Pensionsfonds wittern Rendite bei Tech-Investments

In einem extremen Niedrigzinsumfeld sehen die beiden grössten dänischen Pensionsfonds in direkten Beteiligungen an Technologieunternehmen eine Chance auf Rendite.
09.07.2016 13:45
Produktion von Computerchips: Viele Tech-Unternehmen wachsen mit hohem Tempo.
Produktion von Computerchips: Viele Tech-Unternehmen wachsen mit hohem Tempo.
Bild: ZVG

Dafür wollen die beiden ihre Zusammenarbeit verstärken und eine Private-Equity-Gesellschaft mit Anlagegeldern speisen.

Henrik Noehr Poulsen, für die Kapitalanlagen bei PFA Asset Management verantwortlich, sagte im Interview mit Bloomberg, dass sich sein privater Pensionsfonds mit der staatlichen ATP zusammentun wird, um direkt in nordische Unternehmen zu investieren. PFA hat ein Anlagevolumen von umgerechnet rund 74 Mrd. Euro, ATP betreut etwa 108 Mrd. Euro für das staatliche dänische Pensionssystem.

Mit dem Vorhaben wird eine am Montag verkündete Vereinbarung ausgeweitet. PFA wird nun ebenso wie ATP 499 Mio. Kronen an einen Private-Equity-Fonds geben, der in nordische Technologiefirmen investieren soll.

"Wir gehen davon aus, dass es bedeutende Co-Investments geben wird", sagte Poulsen. "Angesichts der niedrigen Zinsen halten wir aktiv Ausschau nach Bereichen, in den wir unser Geld anlegen können."

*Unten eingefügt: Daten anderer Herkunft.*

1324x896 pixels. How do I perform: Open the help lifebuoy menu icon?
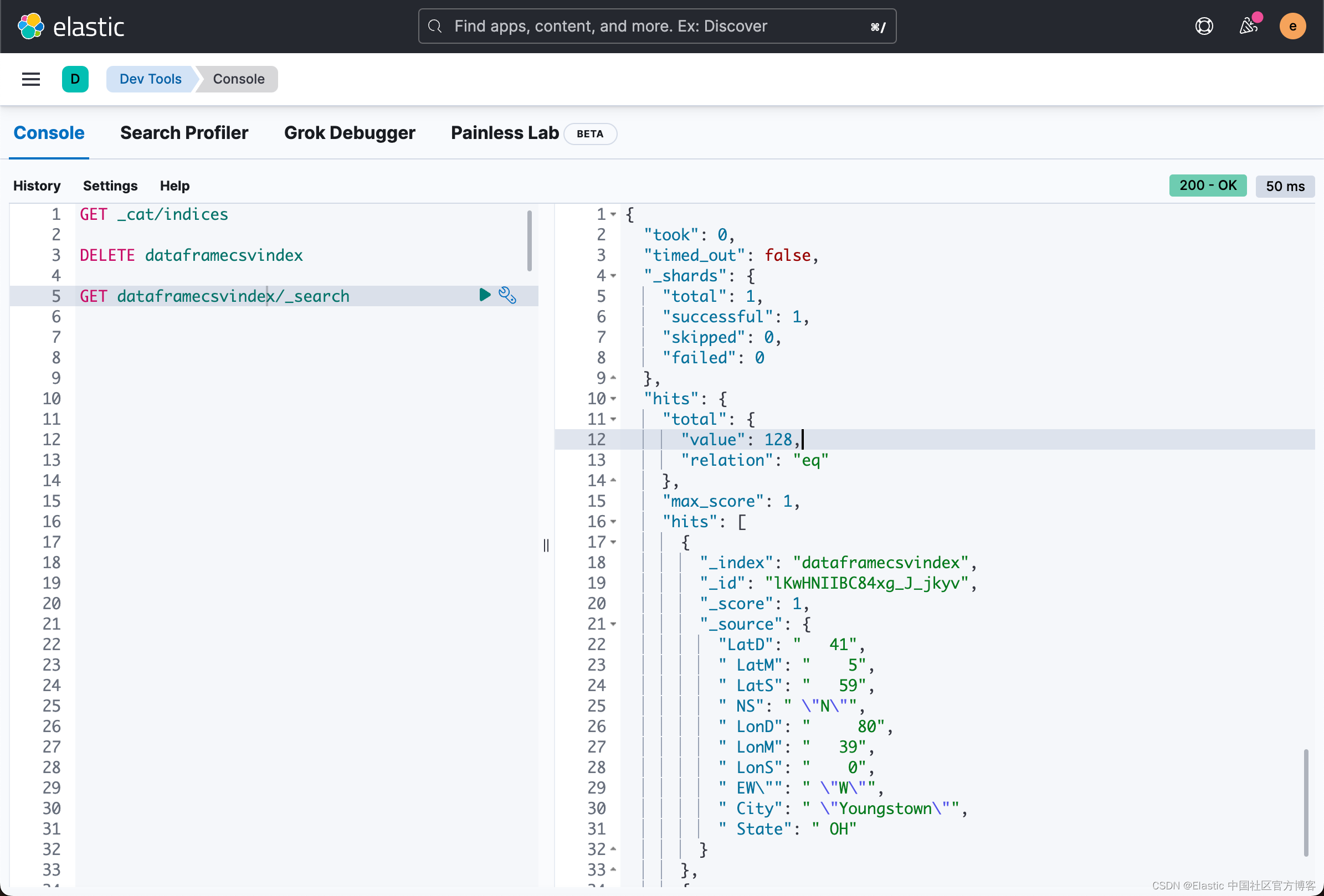click(x=1204, y=26)
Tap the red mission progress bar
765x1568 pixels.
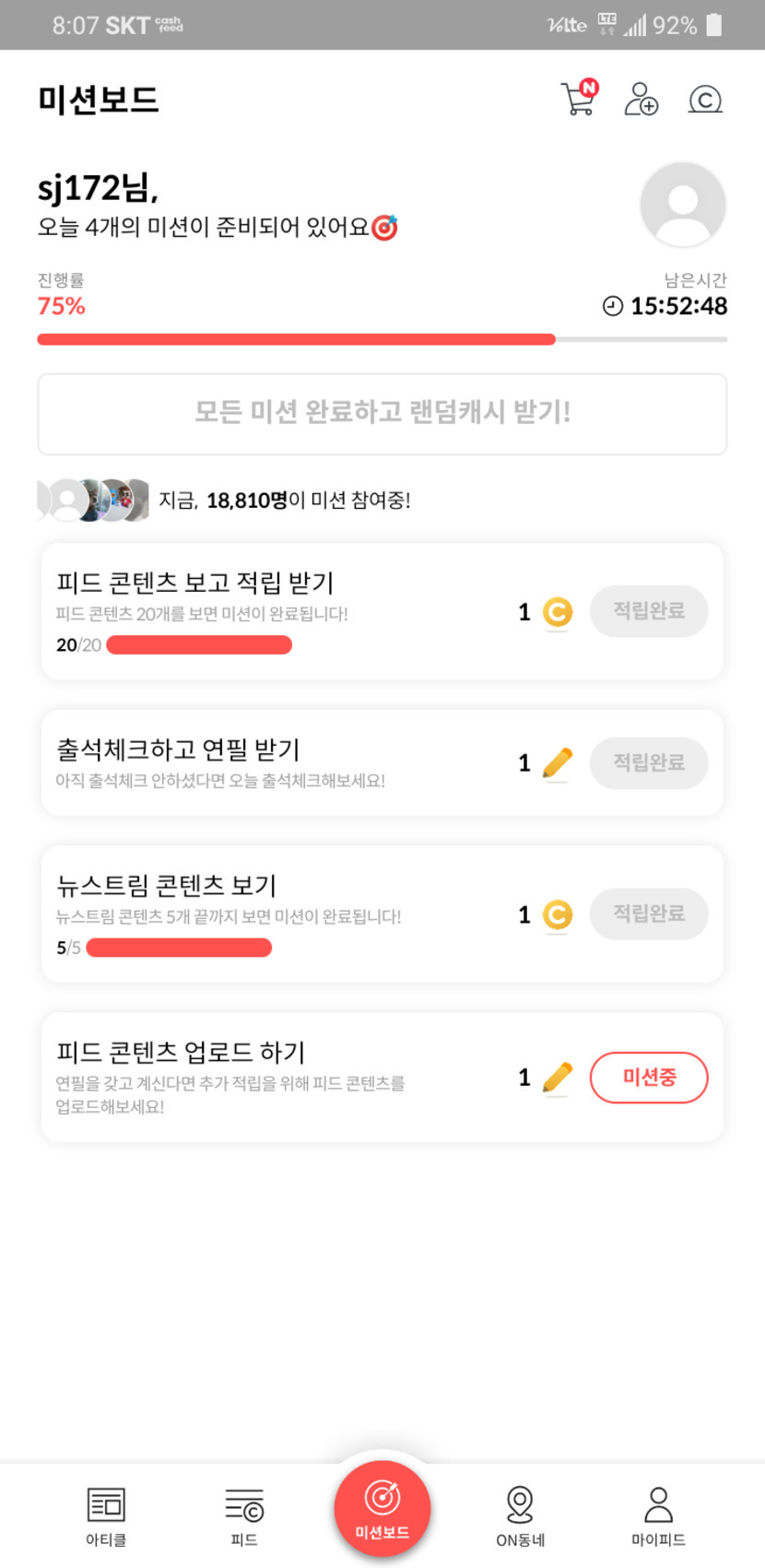(x=296, y=339)
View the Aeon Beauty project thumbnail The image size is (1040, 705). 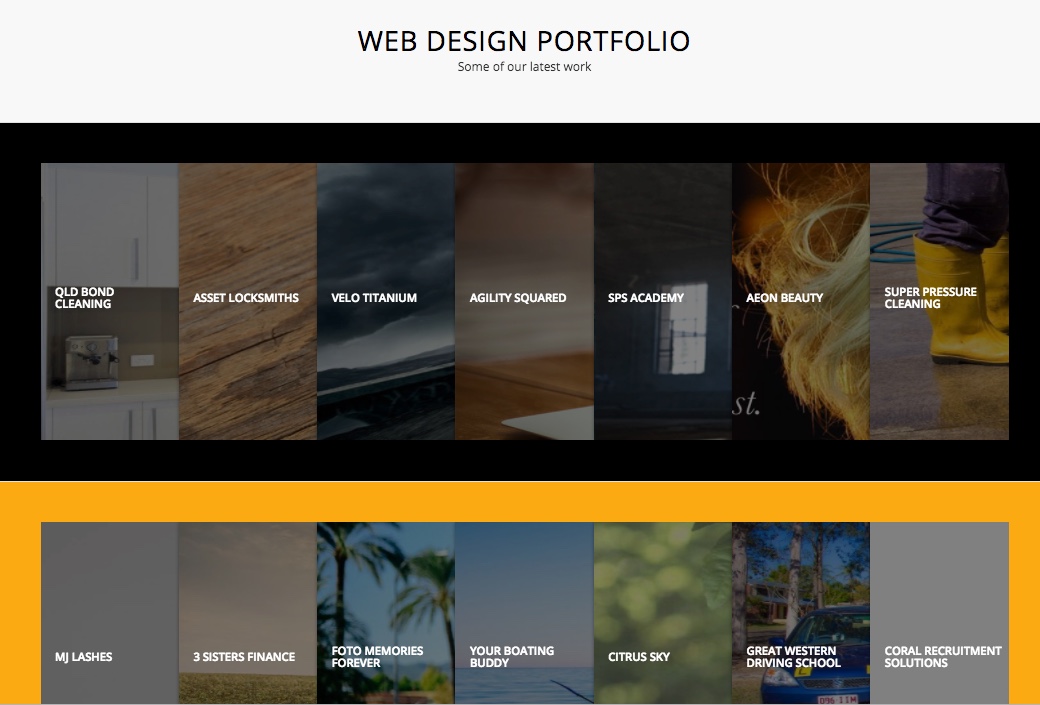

Brexit sorgt für zusätzliche Turbulenzen

Negative Zinsen auf Staatsanleihen, sinkende Kurse an den Aktienmärkten, und nun zusätzliche Turbulenzen nach der Entscheidung der Briten, die Europäische Union zu verlassen, zwingen die Pensionsfonds und die Versicherungskonzerne, sich auf neue Wege zu begeben.

PFA-Chef Allan Polack hatte bereits im Dezember gesagt, der Fonds mit Sitz in Kopenhagen erwäge seine Ressourcen mit anderen Pensionsfonds und Banken zu poolen, um in neue Branchen und geografische Regionen zu investieren.

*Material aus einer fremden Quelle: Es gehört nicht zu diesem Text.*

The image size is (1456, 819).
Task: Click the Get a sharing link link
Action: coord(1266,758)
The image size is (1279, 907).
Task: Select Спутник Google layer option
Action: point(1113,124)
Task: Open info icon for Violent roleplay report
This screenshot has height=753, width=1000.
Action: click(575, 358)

Andere Pensionsfonds geben einfach auf. Im vergangenen Monat hat PFA den kleineren Fonds Bankpension übernommen, der dazu sagte, er wolle die Pensionszahlungen "zukunftssicher" machen.

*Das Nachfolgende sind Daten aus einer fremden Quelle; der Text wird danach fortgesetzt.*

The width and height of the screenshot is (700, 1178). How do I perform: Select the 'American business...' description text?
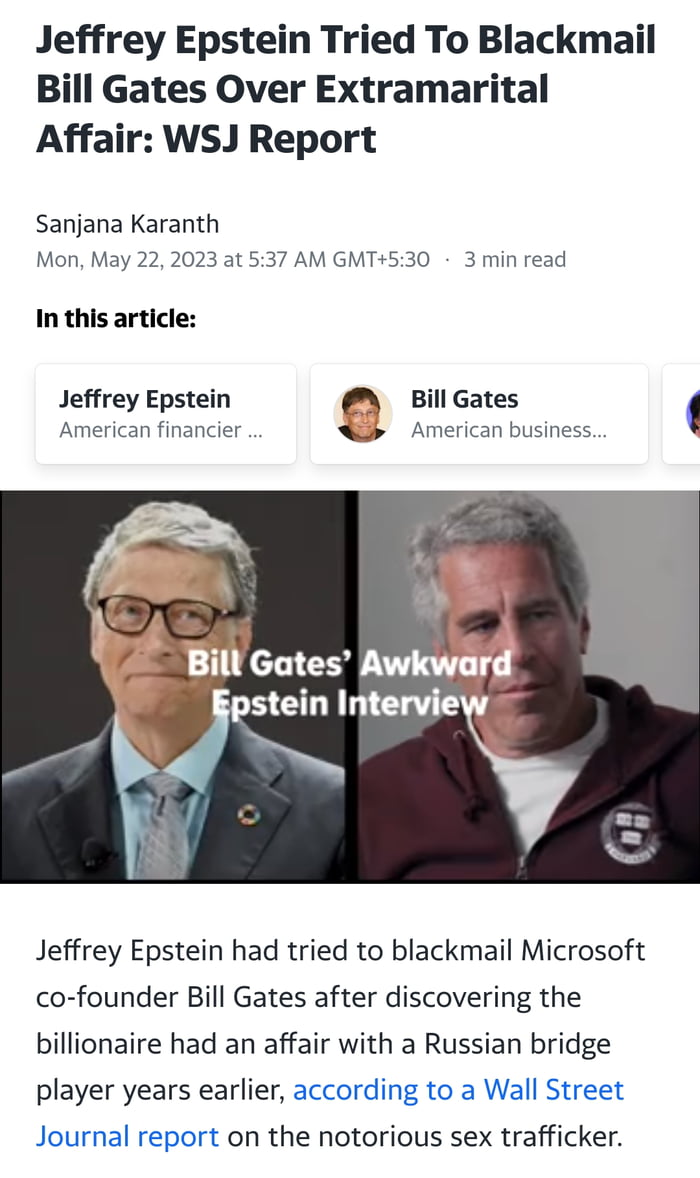pos(508,430)
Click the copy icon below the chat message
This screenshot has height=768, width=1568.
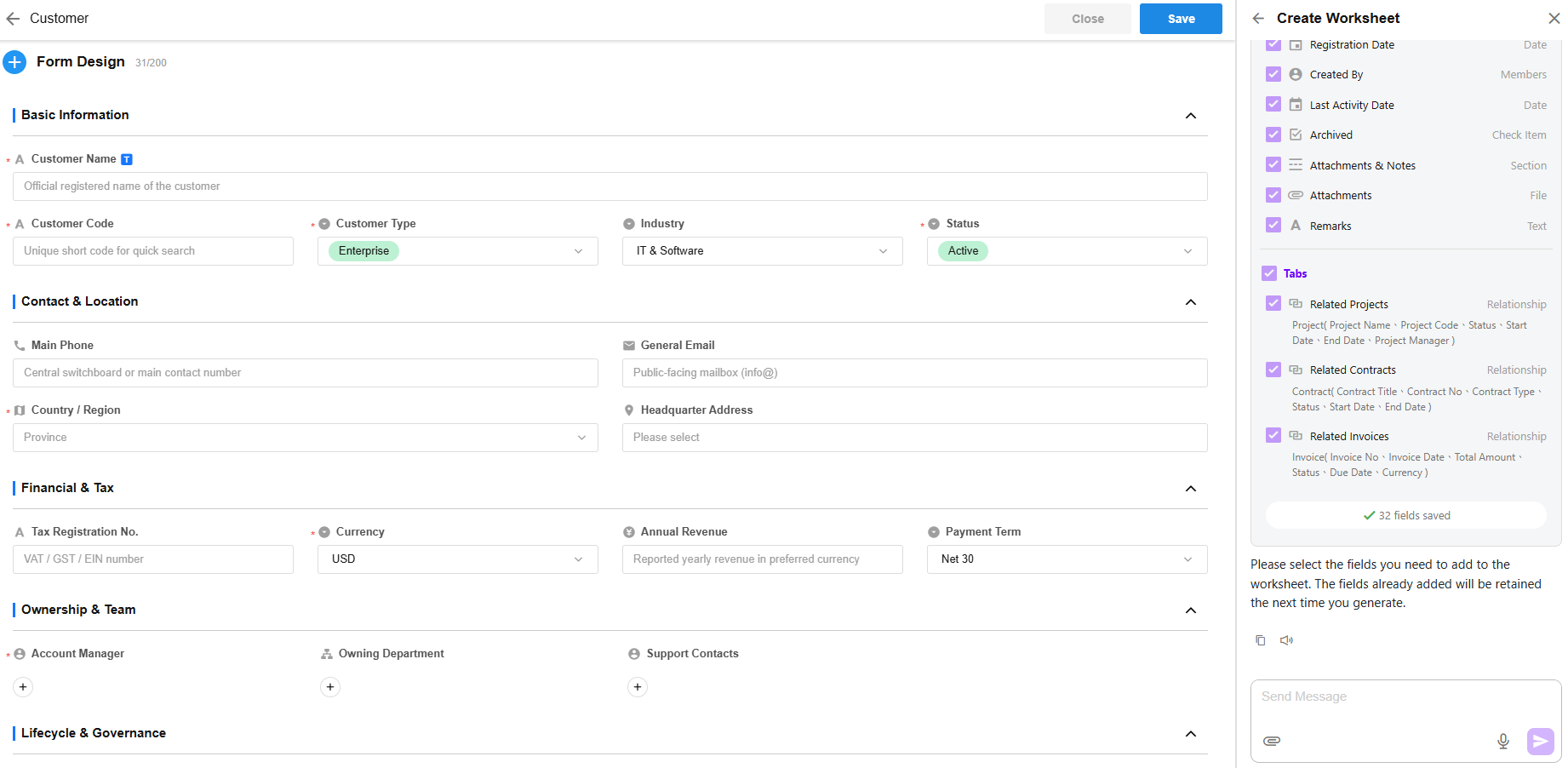point(1261,640)

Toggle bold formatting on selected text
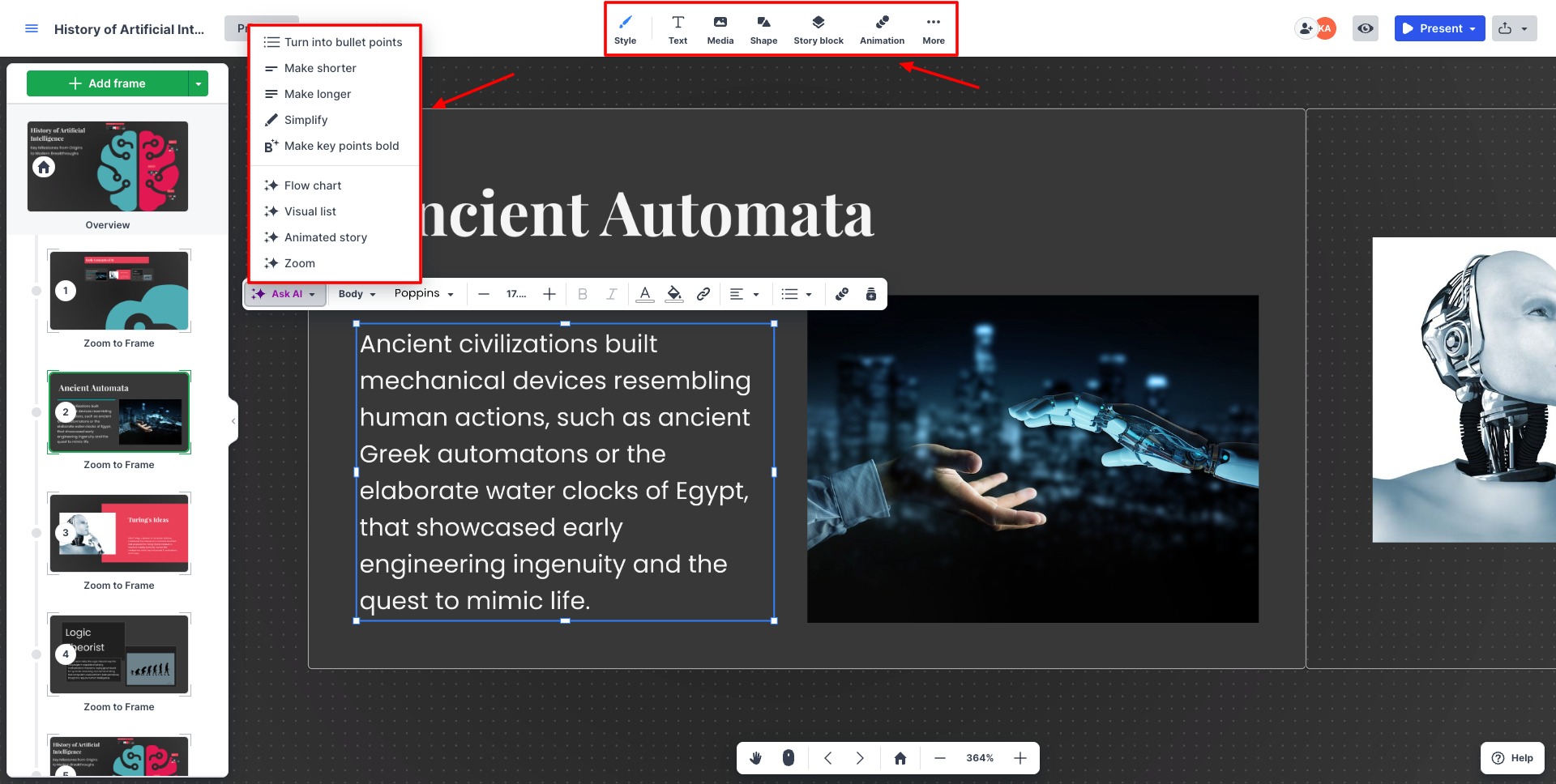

Der Druck, Erträge zu generieren, die hoch genug sind, damit unter derart schwierigen Marktbedingungen die Pensionszahlungen geleistet werden können, hat zu Besorgnis bei den Aufsichtsbehörden geführt. Dänemarks Rat für Systemische Risiken hat in diesem Jahr bereits darauf hingewiesen, dass die Pensionsfonds ausreichend kapitalisiert sein müssen, um Verluste verkraften zu können, für den Fall, dass die Märkte abrupt drehen und es zu "Notverkäufen" kommt.

Fonds müssen grössere Risiken eingehen

Die ausserordentlich niedrigen Zinsen zwingen die Fonds grössere Risiken einzugehen, um Erträge zu erwirtschaften, wie die dänische Finanzaufsicht in der vergangenen Woche sagte. Selbst eine Rückkehr zu einem normalen Niveau beinhalte Risiken, da die Preise für Vermögenswerte jetzt eng an das Zinsniveau angebunden seien.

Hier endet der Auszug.